Find the k most frequently occurring strings in an array, and return them sorted by frequency in descending order. If two strings have the same frequency, sort them in lexicographical order.

Example:

Input: strs = ['go', 'coding', 'byte', 'byte', 'go', 'interview', 'go'], k = 2
Output: ['go', 'byte']

Explanation: The strings “go” and “byte” appear the most frequently, with frequencies of 3 and 2, respectively.

Constraints:

  • k ≤ n, where n denotes the length of the array.

Intuition - Max-Heap

The two main challenges to this problem are:

  1. Identifying the k most frequent strings.
  2. Sorting those strings first by frequency and then lexicographically.

For now, let’s concentrate on identifying the most frequent strings and address lexicographical ordering afterward.

First, we need a way to keep track of the frequencies of each string. We can use a hash map for this, where the keys represent the strings and the values represent frequencies:

Image represents a data transformation process where a list of strings is converted into a frequency table. The input is a list [go coding byte byte go interview go] containing the strings 'go', 'coding', 'byte', 'byte', 'go', 'interview', and 'go'. This list is shown to the left of a right-pointing arrow. The arrow indicates the flow of data from the input list to the output table. The output is a frequency table labeled 'freqs' with two columns: 'str' representing the unique strings and 'freq' representing their corresponding frequencies.
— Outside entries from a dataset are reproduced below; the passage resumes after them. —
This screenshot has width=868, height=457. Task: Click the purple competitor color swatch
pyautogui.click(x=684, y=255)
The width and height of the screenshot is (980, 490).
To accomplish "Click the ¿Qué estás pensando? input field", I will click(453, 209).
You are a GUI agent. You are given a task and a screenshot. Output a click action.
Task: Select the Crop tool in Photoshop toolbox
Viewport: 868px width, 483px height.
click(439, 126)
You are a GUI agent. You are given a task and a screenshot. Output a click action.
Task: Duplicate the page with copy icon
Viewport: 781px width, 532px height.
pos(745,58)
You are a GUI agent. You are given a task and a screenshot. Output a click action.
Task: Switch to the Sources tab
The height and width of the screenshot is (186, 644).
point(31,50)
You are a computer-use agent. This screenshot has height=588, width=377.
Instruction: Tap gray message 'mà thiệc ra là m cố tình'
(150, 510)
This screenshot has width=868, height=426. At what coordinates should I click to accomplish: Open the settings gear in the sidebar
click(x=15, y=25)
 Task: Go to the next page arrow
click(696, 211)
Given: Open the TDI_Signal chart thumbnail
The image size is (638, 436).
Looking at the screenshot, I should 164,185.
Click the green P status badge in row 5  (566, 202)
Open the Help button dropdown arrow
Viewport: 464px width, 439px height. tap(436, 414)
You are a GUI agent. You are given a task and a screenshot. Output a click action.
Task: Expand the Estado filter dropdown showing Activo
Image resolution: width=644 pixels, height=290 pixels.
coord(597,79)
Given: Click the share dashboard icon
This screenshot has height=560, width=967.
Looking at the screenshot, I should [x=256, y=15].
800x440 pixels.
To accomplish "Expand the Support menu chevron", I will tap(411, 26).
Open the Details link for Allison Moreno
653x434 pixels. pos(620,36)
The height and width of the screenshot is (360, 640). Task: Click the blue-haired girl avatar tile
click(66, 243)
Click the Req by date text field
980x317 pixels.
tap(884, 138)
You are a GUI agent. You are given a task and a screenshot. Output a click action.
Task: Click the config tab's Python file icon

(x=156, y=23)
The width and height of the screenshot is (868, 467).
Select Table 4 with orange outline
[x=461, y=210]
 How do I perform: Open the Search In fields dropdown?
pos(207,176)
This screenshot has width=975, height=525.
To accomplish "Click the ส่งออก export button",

The table lists 'go' with a frequency of 3, 'coding' with 1, 'byte' with 2, and 'interview' with 1. The table visually summarizes the number of occurrences of each unique string from the input list.

The most straightforward approach is to obtain an array containing the strings from the hash map, sorted by frequency in descending order. The k most frequent strings would be the first k strings in this array.

Image represents a data processing flow demonstrating the selection of the k most frequent elements from a dataset. The process begins with a table labeled 'freqs' containing two columns: 'str' (string) and 'freq' (frequency). The 'str' column lists strings: 'go', 'coding', 'byte', and 'interview', while the 'freq' column shows their corresponding frequencies: 3, 1, 2, and 1, respectively. An arrow labeled 'sort' indicates a sorting operation transforming this table into a second 'freqs' table. In this sorted table, the strings are reordered based on their frequencies in descending order: 'go', 'byte', 'coding', and 'interview' with frequencies 3, 2, 1, and 1. A rectangular orange box highlights the top two rows ('go' and 'byte') of the sorted table. Finally, an arrow points from this highlighted section to the text 'k most frequent (k = 2)', signifying that the top k = 2 most frequent strings ('go' and 'byte') have been successfully extracted.

The main inefficiency of this solution is that it involves sorting all n strings, even though we only need the top k frequent ones to be sorted.

Something useful to consider: if we remove the most frequent string, the new most frequent string after this removal represents the second-most frequent overall. By repeatedly identifying and removing the most frequent string k times, we efficiently obtain our answer.

To implement this idea, we need a data structure that allows efficient access to the most frequent string at any time. A max-heap is perfect for this.

Max-heap
Let’s find the k most frequent strings from the previous input, this time using a max-heap. First, populate the heap with each string along with their frequencies.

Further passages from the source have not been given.